Чаще всего эта болезнь проявляется у пожилых людей после 60 лет, но встречается и у молодых.

Можно ли снизить риск болезни Альцгеймера?

Риск возникновения болезни Альцгеймера снижается при правильном образе жизни. Стоит избегать переутомления, стрессов, не забывать об отдыхе, физических упражнениях, больше проводить времени на свежем воздухе, соблюдать сбалансированное питание.

Многие полагают, что с выходом на пенсию и по достижении преклонного возраста снижение внимания и памяти у пожилых людей — закономерный процесс. В общем-то, так оно и есть, особенно если никаких мер по их профилактике не предпринимать. Поэтому очень часто, даже заметив первые признаки ухудшения памяти, моторных навыков и внимания у бабушек и дедушек, их родные не спешат обращаться за помощью к специалистам, рискуя пропустить симптомы такого грозного заболевания, как болезнь Альцгеймера, в итоге попадая к врачу уже на поздних этапах развития заболевания.

iStock

Признаки болезни Альцгеймера

Итак, на что необходимо обратить внимание, если у Вас есть пожилые родственники, или, возможно, Вы сами уже разменяли шестой десяток:


1. Снижение кратковременной памяти. Людям с нарушенной функцией кратковременной памяти все сложнее удается запомнить какие-то текущие моменты. Например, выключить воду, или свет, а также выполнить действия, носящие преимущественно автоматизированный характер: привычные ритуалы мытья рук, посуды, уборка кровати и т. д. Такой человек не помнит, делал он это недавно или нет. Но может догадаться, что он что-то забыл, например, увидев включенный свет в прихожей или обнаружив мыло в ванной сухим, поскольку способность составлять длинные логические цепочки на этом этапе не утрачена.

2. Ухудшение концентрации внимания. Становится все сложнее удерживать внимание на длительный срок, особенно если это интеллектуальная деятельность. Например, сосредоточиться на чтении книги, или инструкции к какому-нибудь прибору. Для того чтобы ухватить суть, приходится перечитывать несколько раз подряд/.

Фрагменты записей
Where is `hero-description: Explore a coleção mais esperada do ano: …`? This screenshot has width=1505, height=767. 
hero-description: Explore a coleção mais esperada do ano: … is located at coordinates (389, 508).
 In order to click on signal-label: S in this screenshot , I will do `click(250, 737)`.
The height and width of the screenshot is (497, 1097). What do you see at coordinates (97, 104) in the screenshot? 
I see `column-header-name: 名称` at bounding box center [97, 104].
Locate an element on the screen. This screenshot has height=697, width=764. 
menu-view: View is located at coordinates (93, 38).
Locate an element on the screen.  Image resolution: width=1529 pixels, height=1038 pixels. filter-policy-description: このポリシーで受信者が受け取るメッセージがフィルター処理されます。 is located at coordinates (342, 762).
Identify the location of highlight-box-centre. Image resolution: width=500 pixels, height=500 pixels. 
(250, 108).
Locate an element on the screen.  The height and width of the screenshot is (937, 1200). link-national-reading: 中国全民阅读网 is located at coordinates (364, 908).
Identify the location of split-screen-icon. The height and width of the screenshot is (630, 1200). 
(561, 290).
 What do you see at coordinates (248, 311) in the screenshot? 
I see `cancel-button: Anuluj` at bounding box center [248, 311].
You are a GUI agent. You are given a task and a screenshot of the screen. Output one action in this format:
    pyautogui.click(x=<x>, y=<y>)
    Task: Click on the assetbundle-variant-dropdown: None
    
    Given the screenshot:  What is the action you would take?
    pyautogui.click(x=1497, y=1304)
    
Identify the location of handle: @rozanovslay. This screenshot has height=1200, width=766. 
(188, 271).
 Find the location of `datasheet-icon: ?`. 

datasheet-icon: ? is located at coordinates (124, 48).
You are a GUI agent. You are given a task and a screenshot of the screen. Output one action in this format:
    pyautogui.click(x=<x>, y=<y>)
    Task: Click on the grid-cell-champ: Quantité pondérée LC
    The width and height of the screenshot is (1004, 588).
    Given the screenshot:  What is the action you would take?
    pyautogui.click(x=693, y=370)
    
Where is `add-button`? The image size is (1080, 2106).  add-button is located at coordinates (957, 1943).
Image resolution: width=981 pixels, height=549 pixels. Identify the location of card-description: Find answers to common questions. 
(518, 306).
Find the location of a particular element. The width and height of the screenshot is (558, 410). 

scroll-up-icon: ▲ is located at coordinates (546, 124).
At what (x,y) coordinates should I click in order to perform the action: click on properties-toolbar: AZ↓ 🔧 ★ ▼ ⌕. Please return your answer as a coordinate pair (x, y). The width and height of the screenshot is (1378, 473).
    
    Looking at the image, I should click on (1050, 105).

Вопросы
1) Повторите, пожалуйста, часть текста о болезни Альцгеймера: всё от слов «Риск возникновения болезни» и вниз до слов «соблюдать сбалансированное питание.».
2) Ответьте на вопросы по тексту о болезни Альцгеймера.
(а) После какого возраста эта болезнь чаще всего проявляется?
(б) Какой признак стоит в списке признаков первым?
(в) Что приходится делать при ухудшении концентрации внимания, чтобы ухватить суть?

Решения по заданиям
1)
Риск возникновения болезни Альцгеймера снижается при правильном образе жизни. Стоит избегать переутомления, стрессов, не забывать об отдыхе, физических упражнениях, больше проводить времени на свежем воздухе, соблюдать сбалансированное питание.

2)
(а) После 60 лет.
(б) Снижение кратковременной памяти.
(в) Перечитывать несколько раз подряд.